一个人的情绪就像一滩水,一点风吹草动都能让它起伏不定,更经不起什么惊涛骇浪。它像是不能左右的物体,一旦打破了他的平静,就需要很长的时间去沉淀,恢复。所以那些能影响我情绪的东西一定是我很看重的。

从前常常想着高中生活,会有什么样的朋友或者交心知己,以为自己会有像初中那样的至深之交,却不知上了高中以后的友谊却脆弱的如一张白纸,不敢用力去触碰,哪怕是很努力的建立的新友谊也是那么的不堪一击。

没有共同的话题,共同的目标,共同的想法。若一个人不欣赏你,那么他就不会对你花任何心思,更不会想要主动迎合你,结交你,哪怕有,也是物质上的,利益上的,他认为你对他有帮助,因为你对于他还有利用价值,所以他能想起你的时候只是因为他有所需要了。这种所谓表面上的朋友也许没有我说的那么残忍,但的确会伤人很深。

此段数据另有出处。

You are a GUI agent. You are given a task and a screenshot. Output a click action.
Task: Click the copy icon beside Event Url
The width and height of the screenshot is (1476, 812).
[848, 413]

人大多数时候,都是以自我为中心,当别人都与他无关了,所谓的深交只不过是弹指一挥间。我不明白我为什么总能遇到这种人,我付出了,可被别人当成了笑话。回想高一的时候,因为自己独自到了陌生环境读书,因为害怕与自卑常常不能融入班级,寝室中,常常因此哭泣,烦躁,自暴自弃,结果原本热情开朗的我变得孤立,冷漠,独来独往。深深的孤独感让我夜晚辗转难眠,白天无精打采,弄的我狼狈不堪。然而我又是一个不甘堕落的人,我努力让自己平静淡定,转移注意力,我逼我自己看那些励志的文章,时间久了,慢慢我也就真的不在意了看淡了,人生很长,要做的事很多,总有些时候人会处于一种孤独的状态,孤独只是一种常态,大家都会经历,但千万不能只把时间浪费在抱怨上面,我要做的是把孤独变成一种优势,因为孤独,你才会有更多机会去独立成长,有更多时间反思过去,看清未来,如果找不到能交心的人,孤守自己又何尝不好?

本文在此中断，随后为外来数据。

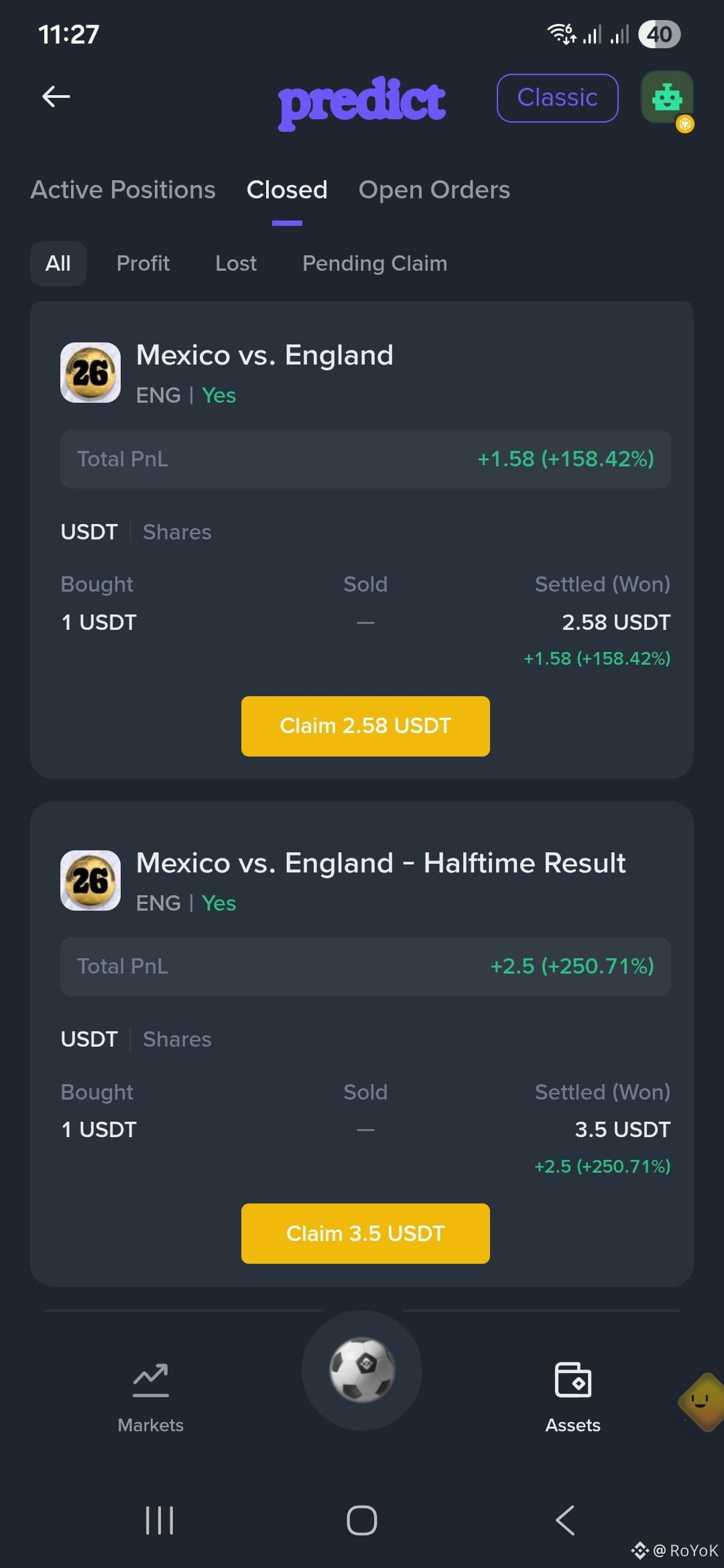Tap the Android recent apps icon
The image size is (724, 1568).
[x=160, y=1520]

我试着过结交各种类型的朋友,但最后我都让她们走了。我想要的不是普通的交际,而是真正愿意理解我关心我帮助我的人,如果真的不适合深交,那就做普通朋友好了,各不干涉,也不会浪费太多时间。

那个印象中一个话不多看起来很文静的女生,她曾经和我形影不离,陪伴我度过了许多孤独的日子,但她也是那个伤我至深的人。一开始她也是很孤僻的那种人,由于某种感同身受我就主动的去了解她,想要成为她的朋友。接触之后我才发现她是那种特别自卑爱抱怨的人,一生气就会满口脏话,吃饭的时候总会弄的饭桌上都是,散步的时候看着手机,不会想要跟我分享她的事情,也不爱找话题,我想可能我们关系还不够亲密,所以我尽量理解包容,也以为这些不好她都能改,我跟她分享任何我的故事,我为她做一些让别人都羡慕的事情,可时间久了这种付出得不到她太多的回应,我心里越感到失落,她说她不善于表达,表面看起来对我也很关心,可当她和她其他朋友在一起的时候她显得很开心,话也不少了。我会怎样想,也许是我束缚她了,在之后就是常常吵架,越来越没有话题,往往只是表面上的一起吃饭的朋友,除了这样好像她没有任何能找我说话的理由,我脾气越来越不好,像她一样越来越爱抱怨,我感觉到自己的变化。但是我们自己心里也清楚,因为除了对方就没有再可以依赖的人了,因为害怕孤独,让我们没勇气说离开。而那一次我的生日,我提前还提醒了她,我并不是想要什么礼物,我只是想知道我又没有存在感,而当我生日那天却连一句生日快乐都没听到,她就是这样一个无心的人,对我。我以为我努力经营这段友情,去缩短我们之间的距离,我以为我能改变她的性格,一起努力奋发,可最后我彻底被她打败了,每次我忍无可忍对她发脾气,尽管她道了歉,但却不是真正处于理解我的原因上来道歉,永远都没有在我的立场上思考我的难过。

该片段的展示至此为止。